Task to complete:
Below are the records; locate each line with the word "pyautogui" and copy it.

Data to use:
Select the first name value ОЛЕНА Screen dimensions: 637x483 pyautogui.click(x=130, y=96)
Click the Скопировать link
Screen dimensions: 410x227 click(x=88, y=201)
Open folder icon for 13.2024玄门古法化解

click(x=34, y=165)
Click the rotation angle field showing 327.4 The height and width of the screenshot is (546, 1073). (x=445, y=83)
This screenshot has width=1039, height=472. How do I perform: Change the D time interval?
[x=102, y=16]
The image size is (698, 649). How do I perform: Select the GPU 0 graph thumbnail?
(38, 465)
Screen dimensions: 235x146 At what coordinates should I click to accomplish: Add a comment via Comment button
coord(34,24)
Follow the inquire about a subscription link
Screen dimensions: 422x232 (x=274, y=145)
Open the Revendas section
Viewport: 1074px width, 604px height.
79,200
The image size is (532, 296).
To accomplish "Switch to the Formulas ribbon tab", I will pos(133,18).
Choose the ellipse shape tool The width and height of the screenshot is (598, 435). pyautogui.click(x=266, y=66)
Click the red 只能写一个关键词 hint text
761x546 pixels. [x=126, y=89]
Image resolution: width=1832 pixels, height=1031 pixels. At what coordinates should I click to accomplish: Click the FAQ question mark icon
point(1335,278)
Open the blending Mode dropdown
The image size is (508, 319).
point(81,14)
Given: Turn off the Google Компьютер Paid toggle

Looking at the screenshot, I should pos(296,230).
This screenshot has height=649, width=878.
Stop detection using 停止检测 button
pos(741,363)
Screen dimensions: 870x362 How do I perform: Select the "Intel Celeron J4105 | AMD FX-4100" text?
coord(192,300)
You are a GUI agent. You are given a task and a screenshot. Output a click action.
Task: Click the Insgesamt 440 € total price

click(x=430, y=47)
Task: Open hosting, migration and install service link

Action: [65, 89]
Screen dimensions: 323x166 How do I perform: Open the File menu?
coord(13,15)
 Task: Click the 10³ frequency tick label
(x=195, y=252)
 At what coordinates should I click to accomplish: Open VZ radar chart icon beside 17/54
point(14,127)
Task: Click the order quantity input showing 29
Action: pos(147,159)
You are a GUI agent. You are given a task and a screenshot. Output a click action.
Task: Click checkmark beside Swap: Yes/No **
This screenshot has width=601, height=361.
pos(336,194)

Finished exercise:
Select the first name value ОЛЕНА Screen dimensions: 637x483 pyautogui.click(x=130, y=96)
Choose the ellipse shape tool The width and height of the screenshot is (598, 435). pyautogui.click(x=266, y=66)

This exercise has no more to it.